Virtual Reality in der Pflege: Internationaler Preis für Bayreuther Doktorandin
Lena Schinner hat am Lehrstuhl für Medizinmanagement und Versorgungsforschung der Universität Bayreuth untersucht, inwiefern moderne digitale Entwicklungen wie Virtual Reality im Pflegealltag Erleichterungen schaffen können. Konkret ging es bei der Studie um die Entwicklung und Evaluation eines innovativen Virtual Reality-Konzepts, um Einsamkeit und soziale Isolation von Bewohner*innen in Pflegeheimen zu beheben. In das Forschungsvorhaben waren Bewohner, ihre Angehörigen und insbesondere Pflegende eng eingebunden. Praxisbezug und wissenschaftliche Relevanz konnten so optimal verknüpft werden.

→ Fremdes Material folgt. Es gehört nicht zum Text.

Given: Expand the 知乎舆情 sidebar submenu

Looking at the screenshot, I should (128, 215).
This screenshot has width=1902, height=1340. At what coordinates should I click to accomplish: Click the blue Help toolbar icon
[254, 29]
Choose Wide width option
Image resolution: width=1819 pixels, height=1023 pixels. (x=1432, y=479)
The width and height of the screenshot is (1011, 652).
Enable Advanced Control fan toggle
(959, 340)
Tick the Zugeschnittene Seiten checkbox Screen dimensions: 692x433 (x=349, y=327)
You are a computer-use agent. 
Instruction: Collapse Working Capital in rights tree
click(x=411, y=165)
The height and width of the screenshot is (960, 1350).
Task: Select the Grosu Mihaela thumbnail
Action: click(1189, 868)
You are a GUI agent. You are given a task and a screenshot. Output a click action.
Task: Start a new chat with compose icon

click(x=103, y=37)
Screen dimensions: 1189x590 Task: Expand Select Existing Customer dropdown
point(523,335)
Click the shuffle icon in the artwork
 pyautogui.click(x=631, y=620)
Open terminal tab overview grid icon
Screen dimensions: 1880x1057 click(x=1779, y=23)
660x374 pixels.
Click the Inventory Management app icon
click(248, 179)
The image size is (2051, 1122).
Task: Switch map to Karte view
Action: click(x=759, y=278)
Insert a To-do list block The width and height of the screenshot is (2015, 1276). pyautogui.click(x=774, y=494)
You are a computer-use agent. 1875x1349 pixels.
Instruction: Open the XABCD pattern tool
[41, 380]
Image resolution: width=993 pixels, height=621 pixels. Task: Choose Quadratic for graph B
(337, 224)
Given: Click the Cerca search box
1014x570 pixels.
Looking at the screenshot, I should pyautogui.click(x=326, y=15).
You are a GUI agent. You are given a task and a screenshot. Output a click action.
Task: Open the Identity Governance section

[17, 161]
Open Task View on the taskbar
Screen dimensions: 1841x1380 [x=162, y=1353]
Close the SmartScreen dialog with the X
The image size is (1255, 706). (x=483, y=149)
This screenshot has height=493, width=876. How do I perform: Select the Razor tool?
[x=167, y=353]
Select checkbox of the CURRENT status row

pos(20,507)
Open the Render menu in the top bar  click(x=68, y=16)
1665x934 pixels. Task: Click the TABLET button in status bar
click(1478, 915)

Die Studie bestand aus einer qualitativen Vorstudie in ausgewählten Pflegeheimen und einer breit angelegten Onlineumfrage unter Mitarbeitenden des Pflegeheimbetreibers ORPEA in Deutschland. Im Rahmen der Studie haben Angehörige Szenen aus dem Familienalltag zuhause, den Garten, Geburtstagsfeiern oder das Büro eines zu Pflegenden gefilmt. Diese 360-Grad-Videos wurde den Heimbewohner*innen durch eine VR-Brille gezeigt. So gewannen die Pflegebedürftigen den Eindruck, selbst an einer Familienfeier teilzuhaben oder wurden an Orte ihres früheren Lebens „mitgenommen“. Ein Ergebnis: Bei den derzeitigen Bewohner*innen in Pflegeheimen bestehen zwar noch technische Unsicherheiten, trotzdem ergeben die Auswertungen der qualitativen Studie positive Reaktionen auf das entwickelte erweiterte VR-Konzept (eVR). Auch von Mitarbeitenden kam positive Resonanz, weil diese Filme z.B. als Teil der in Deutschland gesetzlich verankerten Einzelbetreuung genutzt werden könnten.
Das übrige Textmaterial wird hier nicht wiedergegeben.